Aim of the exercise:
Every line of the entries below that carries the string "chart" should be copied.

(Dataset entries)
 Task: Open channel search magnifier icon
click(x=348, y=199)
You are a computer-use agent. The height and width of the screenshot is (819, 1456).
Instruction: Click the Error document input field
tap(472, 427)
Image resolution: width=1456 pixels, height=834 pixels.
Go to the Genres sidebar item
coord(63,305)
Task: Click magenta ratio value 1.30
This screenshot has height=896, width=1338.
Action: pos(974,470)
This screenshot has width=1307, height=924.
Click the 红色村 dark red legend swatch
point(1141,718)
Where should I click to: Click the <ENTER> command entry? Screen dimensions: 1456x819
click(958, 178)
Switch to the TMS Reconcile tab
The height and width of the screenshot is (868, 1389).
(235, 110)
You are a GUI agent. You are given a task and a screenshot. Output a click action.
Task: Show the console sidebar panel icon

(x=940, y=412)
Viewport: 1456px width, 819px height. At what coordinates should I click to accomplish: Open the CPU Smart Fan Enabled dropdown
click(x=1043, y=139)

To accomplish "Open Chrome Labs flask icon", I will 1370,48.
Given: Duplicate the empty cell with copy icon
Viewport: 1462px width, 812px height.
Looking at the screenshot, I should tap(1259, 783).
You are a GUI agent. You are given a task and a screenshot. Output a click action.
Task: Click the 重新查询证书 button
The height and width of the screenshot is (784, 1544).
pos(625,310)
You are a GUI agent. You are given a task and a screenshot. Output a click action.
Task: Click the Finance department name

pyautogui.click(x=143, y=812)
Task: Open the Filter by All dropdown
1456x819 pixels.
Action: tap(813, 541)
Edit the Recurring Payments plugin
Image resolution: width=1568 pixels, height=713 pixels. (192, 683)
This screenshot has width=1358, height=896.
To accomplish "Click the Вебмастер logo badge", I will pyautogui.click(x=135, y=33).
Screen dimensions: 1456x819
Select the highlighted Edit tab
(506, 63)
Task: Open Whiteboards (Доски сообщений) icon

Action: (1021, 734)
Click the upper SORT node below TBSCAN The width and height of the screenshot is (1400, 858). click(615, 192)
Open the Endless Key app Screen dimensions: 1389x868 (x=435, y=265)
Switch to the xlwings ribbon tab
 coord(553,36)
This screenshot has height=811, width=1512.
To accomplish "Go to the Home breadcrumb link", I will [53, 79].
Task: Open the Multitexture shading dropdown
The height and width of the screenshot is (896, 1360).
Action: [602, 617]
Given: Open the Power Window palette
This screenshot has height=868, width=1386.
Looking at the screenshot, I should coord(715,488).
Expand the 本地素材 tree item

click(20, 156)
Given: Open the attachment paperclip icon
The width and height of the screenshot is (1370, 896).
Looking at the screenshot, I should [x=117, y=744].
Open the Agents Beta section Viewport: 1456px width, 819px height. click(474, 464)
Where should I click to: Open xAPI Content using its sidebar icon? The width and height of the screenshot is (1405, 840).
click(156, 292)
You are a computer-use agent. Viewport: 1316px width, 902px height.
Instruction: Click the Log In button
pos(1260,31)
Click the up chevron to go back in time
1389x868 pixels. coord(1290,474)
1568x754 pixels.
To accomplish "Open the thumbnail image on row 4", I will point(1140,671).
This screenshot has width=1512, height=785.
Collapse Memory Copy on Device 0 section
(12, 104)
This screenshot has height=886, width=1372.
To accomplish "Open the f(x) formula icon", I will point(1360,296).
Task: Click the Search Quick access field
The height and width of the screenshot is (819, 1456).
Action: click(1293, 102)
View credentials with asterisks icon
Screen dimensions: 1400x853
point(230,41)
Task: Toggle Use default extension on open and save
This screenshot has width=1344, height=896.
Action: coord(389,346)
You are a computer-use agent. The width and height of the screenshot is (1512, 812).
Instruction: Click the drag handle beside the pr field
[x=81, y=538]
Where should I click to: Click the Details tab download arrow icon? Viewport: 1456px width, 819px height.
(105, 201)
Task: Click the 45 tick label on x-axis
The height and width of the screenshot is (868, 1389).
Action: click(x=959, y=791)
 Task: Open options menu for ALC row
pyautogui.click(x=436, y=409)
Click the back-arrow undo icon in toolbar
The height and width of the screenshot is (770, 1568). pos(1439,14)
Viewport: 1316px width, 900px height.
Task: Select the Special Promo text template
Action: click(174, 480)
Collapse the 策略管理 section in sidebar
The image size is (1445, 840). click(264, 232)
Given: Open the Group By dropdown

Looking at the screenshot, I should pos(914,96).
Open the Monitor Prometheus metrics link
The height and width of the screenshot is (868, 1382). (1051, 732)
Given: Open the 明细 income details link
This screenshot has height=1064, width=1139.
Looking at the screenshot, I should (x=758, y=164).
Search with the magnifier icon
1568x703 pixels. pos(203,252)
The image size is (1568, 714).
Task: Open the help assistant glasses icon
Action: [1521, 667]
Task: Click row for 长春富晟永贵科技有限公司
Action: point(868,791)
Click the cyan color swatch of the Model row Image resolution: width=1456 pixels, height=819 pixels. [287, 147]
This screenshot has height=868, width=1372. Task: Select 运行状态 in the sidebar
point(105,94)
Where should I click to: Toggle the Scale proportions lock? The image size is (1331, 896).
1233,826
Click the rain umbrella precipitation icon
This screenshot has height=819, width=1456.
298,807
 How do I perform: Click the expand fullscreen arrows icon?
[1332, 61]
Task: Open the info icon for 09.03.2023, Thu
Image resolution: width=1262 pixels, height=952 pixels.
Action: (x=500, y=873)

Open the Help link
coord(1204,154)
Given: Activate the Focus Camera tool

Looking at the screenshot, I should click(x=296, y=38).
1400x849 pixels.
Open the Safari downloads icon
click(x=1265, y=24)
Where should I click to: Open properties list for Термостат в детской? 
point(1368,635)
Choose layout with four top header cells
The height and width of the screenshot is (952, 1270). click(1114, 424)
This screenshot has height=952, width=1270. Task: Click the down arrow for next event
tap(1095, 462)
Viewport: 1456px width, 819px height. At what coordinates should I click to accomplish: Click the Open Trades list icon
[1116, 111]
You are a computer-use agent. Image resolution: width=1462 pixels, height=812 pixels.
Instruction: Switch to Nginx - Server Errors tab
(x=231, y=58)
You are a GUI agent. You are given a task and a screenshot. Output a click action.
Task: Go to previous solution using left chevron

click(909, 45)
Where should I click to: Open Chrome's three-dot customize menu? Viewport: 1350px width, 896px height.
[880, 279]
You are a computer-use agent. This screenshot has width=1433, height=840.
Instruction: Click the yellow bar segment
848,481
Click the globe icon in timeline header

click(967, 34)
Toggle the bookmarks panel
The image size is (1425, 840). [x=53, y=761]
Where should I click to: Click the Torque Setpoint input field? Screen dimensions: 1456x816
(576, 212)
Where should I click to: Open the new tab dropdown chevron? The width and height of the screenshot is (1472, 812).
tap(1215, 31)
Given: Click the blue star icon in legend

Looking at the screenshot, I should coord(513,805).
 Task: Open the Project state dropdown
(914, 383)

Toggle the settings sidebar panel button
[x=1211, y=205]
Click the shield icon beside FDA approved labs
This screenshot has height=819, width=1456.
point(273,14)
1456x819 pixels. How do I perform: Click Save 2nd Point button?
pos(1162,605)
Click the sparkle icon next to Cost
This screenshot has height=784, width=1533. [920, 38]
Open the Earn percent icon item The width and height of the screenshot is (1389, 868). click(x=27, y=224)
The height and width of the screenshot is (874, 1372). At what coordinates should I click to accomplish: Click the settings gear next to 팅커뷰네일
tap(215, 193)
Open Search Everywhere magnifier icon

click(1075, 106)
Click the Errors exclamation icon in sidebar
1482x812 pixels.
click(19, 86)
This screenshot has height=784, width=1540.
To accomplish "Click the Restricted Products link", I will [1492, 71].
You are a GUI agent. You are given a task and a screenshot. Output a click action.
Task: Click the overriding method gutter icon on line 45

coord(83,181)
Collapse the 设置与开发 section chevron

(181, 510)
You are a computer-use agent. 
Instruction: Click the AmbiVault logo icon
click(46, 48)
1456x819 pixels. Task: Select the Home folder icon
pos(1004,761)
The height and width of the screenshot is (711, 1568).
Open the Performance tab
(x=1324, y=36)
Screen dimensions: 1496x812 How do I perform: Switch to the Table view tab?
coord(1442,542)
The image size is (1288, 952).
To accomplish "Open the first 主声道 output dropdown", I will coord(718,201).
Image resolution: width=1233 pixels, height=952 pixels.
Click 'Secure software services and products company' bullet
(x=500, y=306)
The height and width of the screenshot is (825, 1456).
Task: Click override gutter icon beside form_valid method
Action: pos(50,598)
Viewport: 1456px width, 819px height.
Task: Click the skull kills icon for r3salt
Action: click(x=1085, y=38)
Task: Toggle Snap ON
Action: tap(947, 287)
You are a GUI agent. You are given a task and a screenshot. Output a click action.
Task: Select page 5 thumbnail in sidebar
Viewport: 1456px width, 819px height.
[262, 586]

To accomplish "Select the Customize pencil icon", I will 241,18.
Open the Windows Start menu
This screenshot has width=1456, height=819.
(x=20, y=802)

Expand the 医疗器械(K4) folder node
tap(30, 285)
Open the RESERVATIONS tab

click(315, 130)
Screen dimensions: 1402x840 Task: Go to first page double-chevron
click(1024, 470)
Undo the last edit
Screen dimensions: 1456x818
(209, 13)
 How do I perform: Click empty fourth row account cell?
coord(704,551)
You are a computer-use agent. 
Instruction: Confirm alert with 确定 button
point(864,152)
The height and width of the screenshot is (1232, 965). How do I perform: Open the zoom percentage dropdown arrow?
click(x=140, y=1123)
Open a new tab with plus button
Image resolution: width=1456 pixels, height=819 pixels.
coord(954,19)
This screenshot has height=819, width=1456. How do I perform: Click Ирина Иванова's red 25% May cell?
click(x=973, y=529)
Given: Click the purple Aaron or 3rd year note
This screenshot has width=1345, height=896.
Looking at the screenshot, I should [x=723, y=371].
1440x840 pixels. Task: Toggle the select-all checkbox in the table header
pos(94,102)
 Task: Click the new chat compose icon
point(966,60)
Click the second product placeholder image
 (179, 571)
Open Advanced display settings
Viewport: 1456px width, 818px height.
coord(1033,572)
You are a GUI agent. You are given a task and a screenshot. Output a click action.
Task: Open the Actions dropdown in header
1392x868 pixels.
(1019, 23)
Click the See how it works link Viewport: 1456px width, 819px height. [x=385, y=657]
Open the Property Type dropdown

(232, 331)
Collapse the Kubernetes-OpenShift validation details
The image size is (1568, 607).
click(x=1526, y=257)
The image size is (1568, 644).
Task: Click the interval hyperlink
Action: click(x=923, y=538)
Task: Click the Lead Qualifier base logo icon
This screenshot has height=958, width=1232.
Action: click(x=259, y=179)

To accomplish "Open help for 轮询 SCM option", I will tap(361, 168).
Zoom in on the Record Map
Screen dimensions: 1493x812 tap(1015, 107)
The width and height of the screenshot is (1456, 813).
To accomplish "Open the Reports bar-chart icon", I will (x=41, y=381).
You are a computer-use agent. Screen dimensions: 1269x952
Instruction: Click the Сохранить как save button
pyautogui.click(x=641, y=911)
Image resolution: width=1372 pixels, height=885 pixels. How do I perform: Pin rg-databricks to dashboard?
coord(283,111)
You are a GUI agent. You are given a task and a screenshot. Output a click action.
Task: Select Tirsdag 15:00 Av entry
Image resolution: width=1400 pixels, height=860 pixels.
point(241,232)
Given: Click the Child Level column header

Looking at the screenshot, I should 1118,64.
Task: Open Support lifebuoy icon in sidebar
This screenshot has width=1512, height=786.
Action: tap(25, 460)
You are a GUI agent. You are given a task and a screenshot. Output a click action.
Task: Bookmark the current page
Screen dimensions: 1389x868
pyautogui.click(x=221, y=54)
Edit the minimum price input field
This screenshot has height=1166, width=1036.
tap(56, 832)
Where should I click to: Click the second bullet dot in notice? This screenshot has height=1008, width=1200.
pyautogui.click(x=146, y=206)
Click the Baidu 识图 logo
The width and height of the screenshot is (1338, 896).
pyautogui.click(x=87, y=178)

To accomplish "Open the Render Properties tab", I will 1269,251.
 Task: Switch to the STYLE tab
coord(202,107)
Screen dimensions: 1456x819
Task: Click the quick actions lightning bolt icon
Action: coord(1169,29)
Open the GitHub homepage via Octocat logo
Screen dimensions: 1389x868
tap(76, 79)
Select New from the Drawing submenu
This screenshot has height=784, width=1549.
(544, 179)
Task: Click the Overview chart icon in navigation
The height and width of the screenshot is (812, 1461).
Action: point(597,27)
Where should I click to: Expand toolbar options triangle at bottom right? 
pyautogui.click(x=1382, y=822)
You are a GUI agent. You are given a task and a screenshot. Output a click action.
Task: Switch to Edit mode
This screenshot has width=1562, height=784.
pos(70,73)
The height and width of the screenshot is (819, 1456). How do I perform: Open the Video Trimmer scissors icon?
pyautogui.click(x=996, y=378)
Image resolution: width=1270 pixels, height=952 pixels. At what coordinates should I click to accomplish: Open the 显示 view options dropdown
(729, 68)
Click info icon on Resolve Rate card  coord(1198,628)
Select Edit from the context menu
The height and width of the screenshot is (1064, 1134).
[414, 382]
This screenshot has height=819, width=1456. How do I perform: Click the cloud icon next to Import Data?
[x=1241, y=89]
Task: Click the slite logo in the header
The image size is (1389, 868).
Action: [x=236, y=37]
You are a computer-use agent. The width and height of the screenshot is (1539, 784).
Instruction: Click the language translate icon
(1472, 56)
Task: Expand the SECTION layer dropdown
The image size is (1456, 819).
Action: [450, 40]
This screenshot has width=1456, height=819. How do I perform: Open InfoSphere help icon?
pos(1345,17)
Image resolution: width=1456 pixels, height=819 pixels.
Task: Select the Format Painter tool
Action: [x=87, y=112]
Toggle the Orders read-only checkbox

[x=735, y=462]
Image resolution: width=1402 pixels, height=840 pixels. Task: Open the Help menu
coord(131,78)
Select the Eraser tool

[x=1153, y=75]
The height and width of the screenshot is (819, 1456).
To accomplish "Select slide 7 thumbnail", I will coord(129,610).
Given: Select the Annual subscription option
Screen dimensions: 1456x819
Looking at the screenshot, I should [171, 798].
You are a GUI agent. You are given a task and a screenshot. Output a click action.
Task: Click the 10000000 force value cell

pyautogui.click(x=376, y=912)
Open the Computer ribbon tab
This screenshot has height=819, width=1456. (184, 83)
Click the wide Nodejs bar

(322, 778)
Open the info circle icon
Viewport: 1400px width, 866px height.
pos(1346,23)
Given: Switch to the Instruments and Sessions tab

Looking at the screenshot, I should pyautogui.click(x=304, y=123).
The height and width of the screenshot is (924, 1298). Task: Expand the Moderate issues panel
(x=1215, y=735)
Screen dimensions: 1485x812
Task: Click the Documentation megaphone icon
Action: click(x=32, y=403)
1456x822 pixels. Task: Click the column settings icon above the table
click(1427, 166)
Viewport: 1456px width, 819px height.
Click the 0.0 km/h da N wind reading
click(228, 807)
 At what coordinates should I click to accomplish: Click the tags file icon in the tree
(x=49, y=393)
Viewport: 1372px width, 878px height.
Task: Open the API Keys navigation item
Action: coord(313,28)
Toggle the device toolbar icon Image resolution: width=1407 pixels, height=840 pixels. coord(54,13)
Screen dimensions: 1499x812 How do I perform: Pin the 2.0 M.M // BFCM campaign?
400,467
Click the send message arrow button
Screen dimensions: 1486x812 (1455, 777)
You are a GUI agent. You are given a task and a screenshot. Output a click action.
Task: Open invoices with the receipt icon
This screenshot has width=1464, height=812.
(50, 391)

Output of the task:
To accomplish "Open the Reports bar-chart icon", I will (x=41, y=381).
Task: Click the Overview chart icon in navigation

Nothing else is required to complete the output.